+
upworthy
Health

Global health equity champion Paul Farmer was a great doctor, but an even better human being

Global health equity champion Paul Farmer was a great doctor, but an even better human being

The world bids a sad farewell to Dr. Paul Farmer, champion of global health equity.

You can often tell a lot about a person's life by how the world responds to their death. Over the weekend, when I started seeing a flood of social media messages from healthcare professionals that included words like "devastated" and "gutted," it was clear that someone of influence in the medical world had passed. I'm not in healthcare, but even I recognized Dr. Paul Farmer's name, largely from this quote of his:

"The idea that some lives matter less is the root of all that is wrong in the world."

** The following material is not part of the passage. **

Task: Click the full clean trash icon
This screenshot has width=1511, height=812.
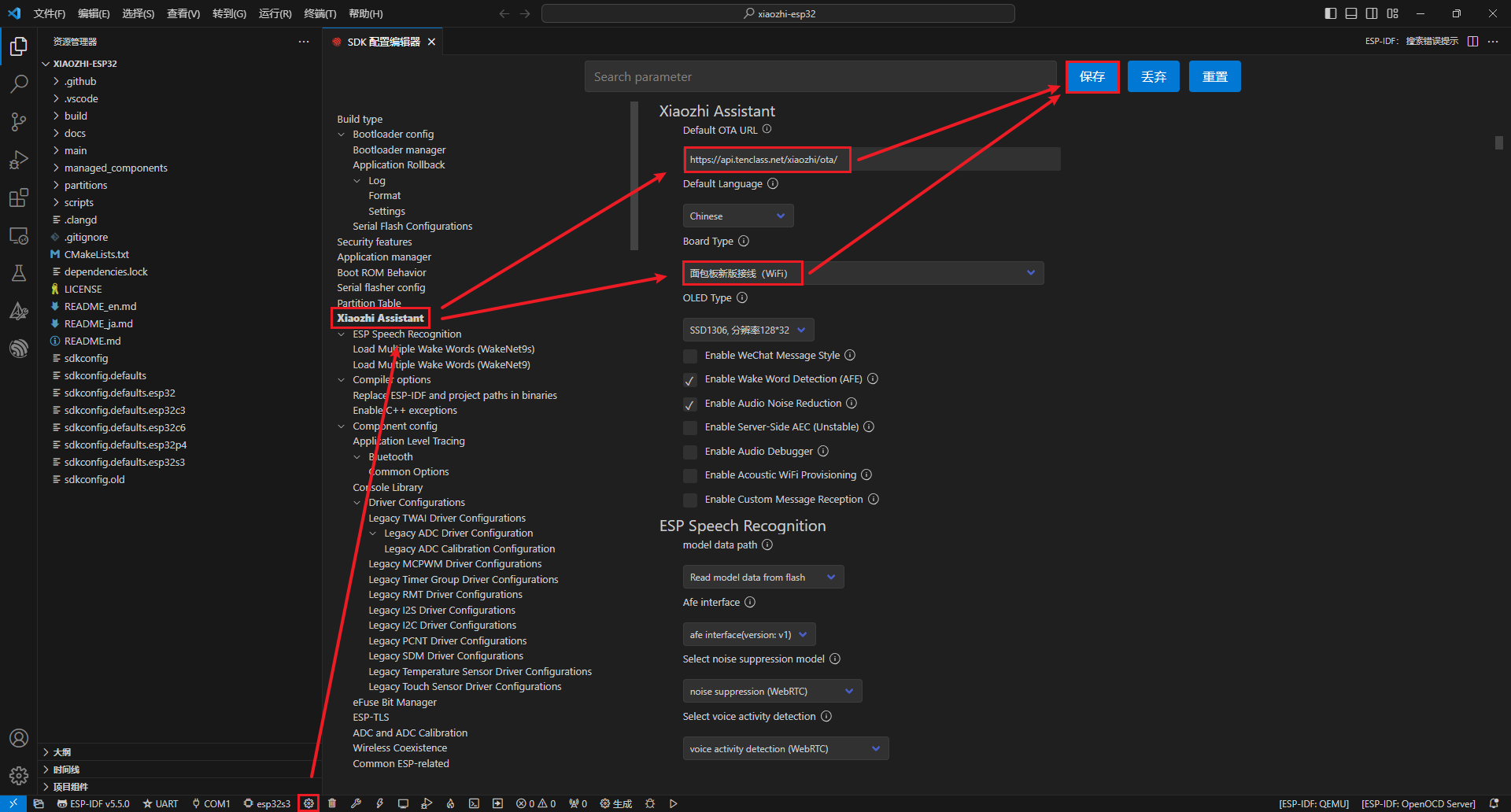Action: [x=332, y=803]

After spending decades working and living in various countries around the world, making sure people in underdeveloped nations had access to quality healthcare, Dr. Farmer passed away from an acute cardiac event in his sleep in Rwanda at age 62. His death was like a seismic event in the field of global health, launching a tsunami of grief and remembrance felt around the world, from heads of state who met with him to fellow physicians who worked with him to individuals whose lives he saved.


"It is hard to find the words to express the sad news of the passing of Paul Farmer—the person, the Doctor, the philanthropist. He combined many things hard to find in one person," wrote Paul Kagame, president of Rwanda.

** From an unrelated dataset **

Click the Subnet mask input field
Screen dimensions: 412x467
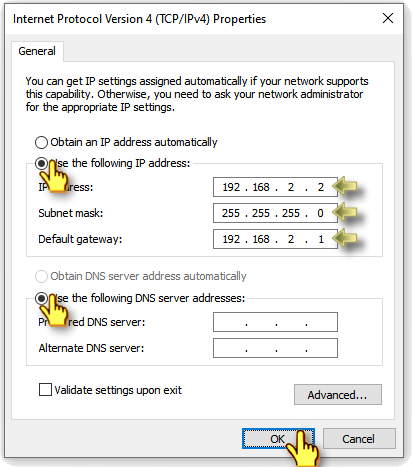pyautogui.click(x=275, y=213)
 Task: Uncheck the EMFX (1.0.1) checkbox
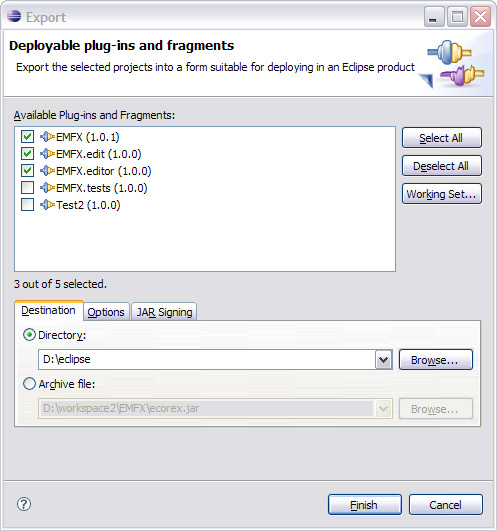point(27,137)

Farmer was physician, a professor, an anthropologist and a fierce advocate for the world's poor. In 1987, he cofounded Partners in Health, one of the world's leading global health and social justice organizations dedicated to bringing high-quality healthcare to those who need it most. Farmer's philosophy was straightforward: The fact that poor people die of illness we have effective treatments for is unacceptable. Farmer's life's work was a testament to his belief that where you live and how much money you have should not determine your right to healthcare.

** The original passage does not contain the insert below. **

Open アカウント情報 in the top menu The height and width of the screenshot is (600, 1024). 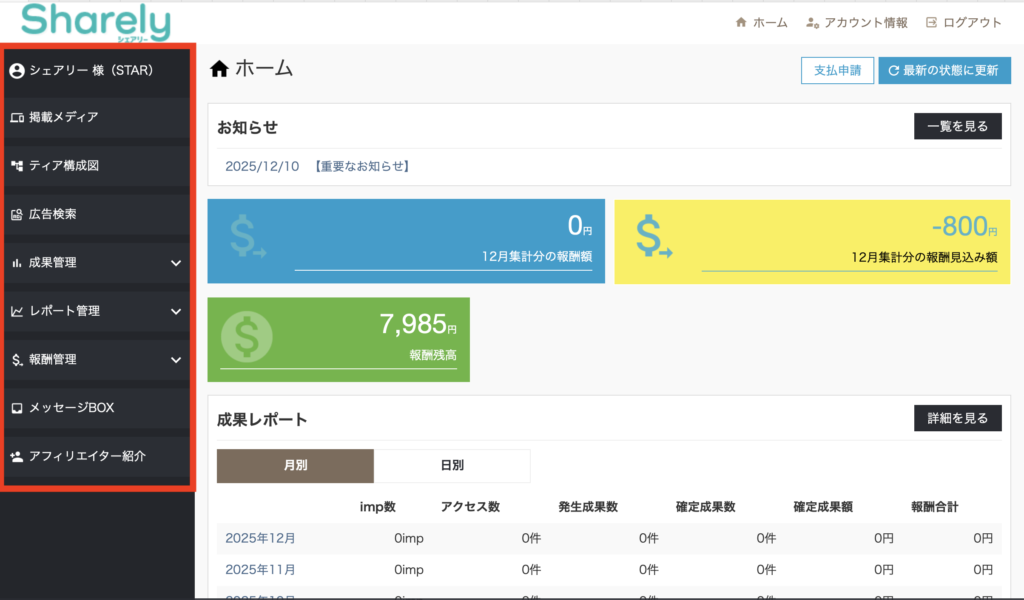click(857, 22)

But Farmer's advocacy work was also much more personal than that. He didn't preach about global equity from atop an ivory tower; he worked on the ground, at the grassroots level, doing hands-on medical care in some of the poorest parts of the world.

Much of Farmer's work involved getting effective AIDS treatments to patients in Haiti and Rwanda in the face of pushback from those who felt it was too expensive or that cultural differences would get in the way. Farmer refused to accept inequity and did everything he could to alleviate it.

“Human rights violations are not accidents; they are not random in distribution or effect," he wrote in "Pathologies of Power: Health, Human Rights and the New War on the Poor." "Rights violations are, rather, symptoms of deeper pathologies of power and are linked intimately to the social conditions that so often determine who will suffer abuse and who will be shielded from harm.”

He was uncompromising in his belief that every human being, regardless of circumstances, should have access to the best healthcare humanity has to offer. Being born into or living in poverty does not give anyone less of a right to health, and if we have effective treatments for illness and disease, everyone should have access to them.

He touched countless lives—those he treated and those he accompanied in the field of service. Often it was people in the medical field he trained with, but he even inspired people outside of healthcare to use their privilege and know-how to better the lives of others.

When you pass away and everyone who met you has only the most glowing things to say about you, you know you've lived a good life. The world has lost not only a great doctor, but a champion of global health equity who serves as an example to us all.

"His vision for the world will live on through Partners in Health," Sheila Davis, Partners in Health CEO, wrote in a statement. "Paul taught all those around him the power of accompaniment, love for one another, and solidarity. Our deepest sympathies are with his family.”

Watch PBS News Hour's remembrance of Dr. Farmer below, and for more details of his extraordinary work, I highly recommend Tracy Kidder's profile of him in The New Yorker. The man was truly a legend of a human being in all the best ways possible.

Rest in peace, Dr. Farmer. Thanks for showing us how it's done.

Sponsored

From political science to joining the fight against cancer: How one woman found her passion

An unexpected pivot to project management expanded Krystal Brady's idea of what it means to make a positive impact.

Krystal Brady/PMI

Krystal Brady utilizes her project management skills to help advance cancer research and advocacy.

True

Cancer impacts nearly everyone’s life in one way or another, and thankfully, we’re learning more about treatment and prevention every day. Individuals and organizations dedicated to fighting cancer and promising research from scientists are often front and center, but we don’t always see the people working behind the scenes to make the fight possible.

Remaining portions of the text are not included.